** EXERCISE REQUIREMENTS **
Transcribe the passage of the finalize-response thread below that begins at the words "Dec 31, 2024" and stops after "our community automation.".

** EXTRACT **
— begin —

Real-time Speech To Text - Always Send Finalize Response #1035

QuinnDamerell · 2024-12-28T17:28:27Z

QuinnDamerell
Dec 28, 2024

Hey!

I have a feature request for the real-time speech-to-text web socket API. I'm working on a system that streams audio from a user and converts it to text. Sometimes, the audio messages are long (30 seconds—1 minute), but sometimes, they are as short as one word. I stream the audio in real time, meaning I get back chunks of the transcription. When the audio clip is done, I send the finalized message to ensure the audio stream is flushed.

My problem is that sending the finalized message doesn't always return a finalized response. From looking at the docs, this looks like it's expected. If the finalize message results in more transcript text coming back, the Is From Finalize flag is set.

In my system, I want to return the text as fast as possible. However, since I don't always get a finalized message response, I don't know if the text I already have is all of it or if a finalized response is coming with more text. So right now, I either have to return what I have or wait an arbitrary amount of time to ensure there's no final text coming back.

In summary, it would be fantastic if the server always acked for the finalized message so the client can know for sure that all audio has been flushed and the final text has been returned.

Thanks!

Answered by deepgram-community[bot]

Dec 31, 2024

Thanks for the details. One thing you can try is using CloseStream instead of Finalize to close your audio stream, you'll get back a confirmation message every time you do this. Finalize is only for mid-stream finalization , like if you have your own client side VAD.

Check out our Docs on this topic and let me know if this helps your situation:
https://developers.deepgram.com/docs/close-stream

This message was sent by John Vajda from Deepgram, via our community automation.

View full answer

2024-12-28T17:28:28Z

deepgram-community[bot]
bot Dec 28, 2024

Thanks for asking your question. Please be sure to reply with as much detail as possible so the community can assist you efficiently.

— end —

** DATASET EXTRACT **
— begin —

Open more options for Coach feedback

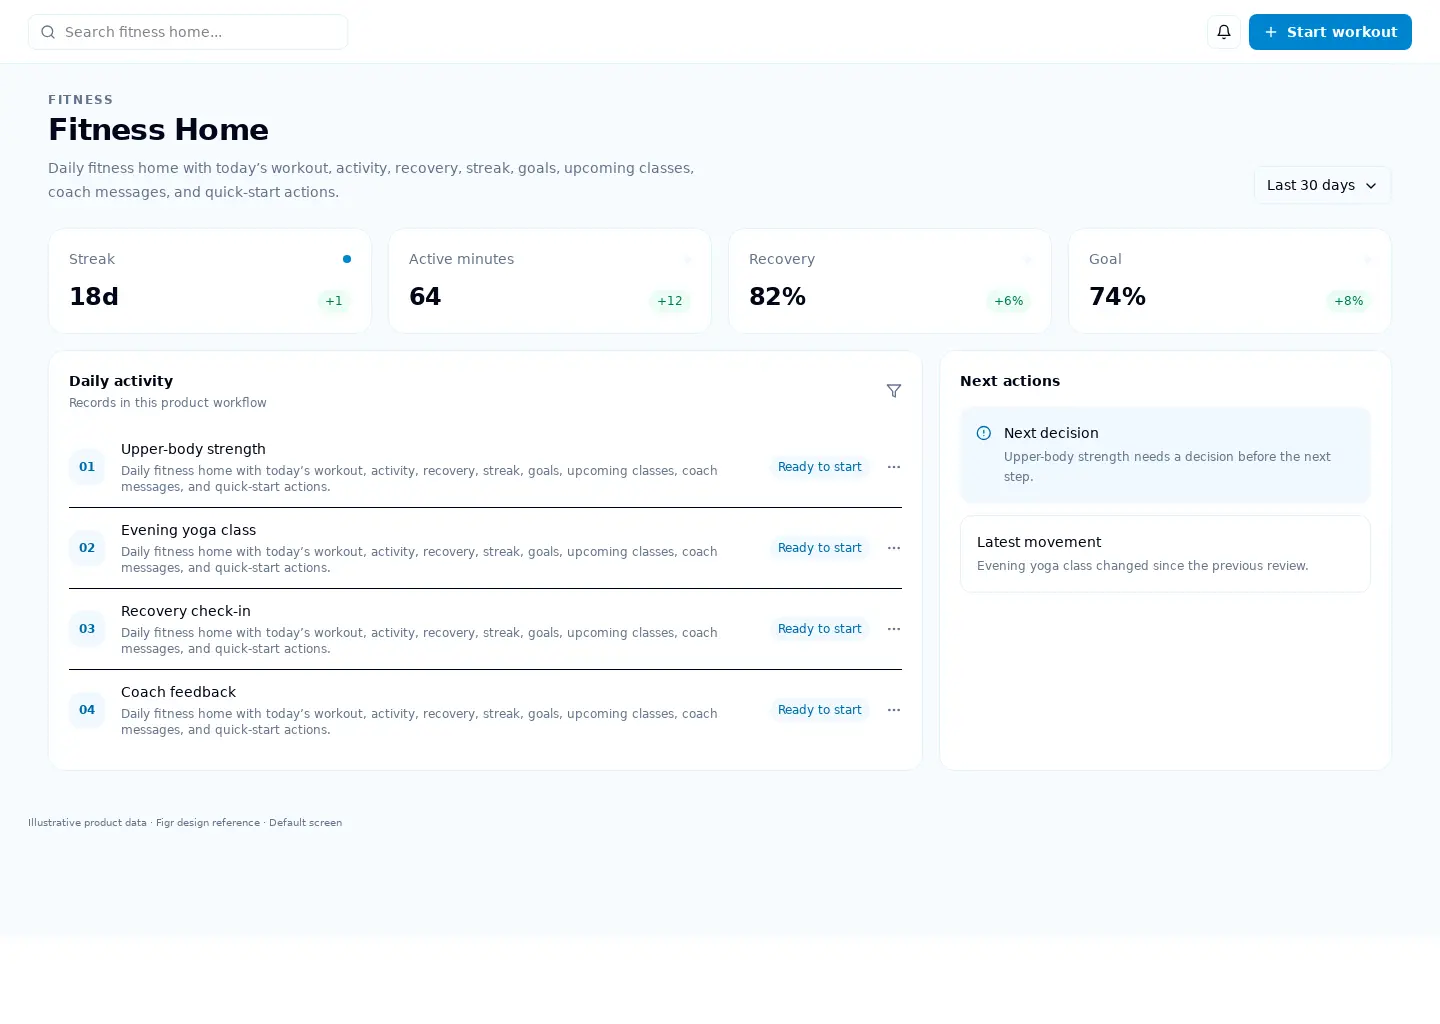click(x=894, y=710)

— end —

** WRITTEN ANSWER **
Dec 31, 2024

Thanks for the details. One thing you can try is using CloseStream instead of Finalize to close your audio stream, you'll get back a confirmation message every time you do this. Finalize is only for mid-stream finalization , like if you have your own client side VAD.

Check out our Docs on this topic and let me know if this helps your situation:
https://developers.deepgram.com/docs/close-stream

This message was sent by John Vajda from Deepgram, via our community automation.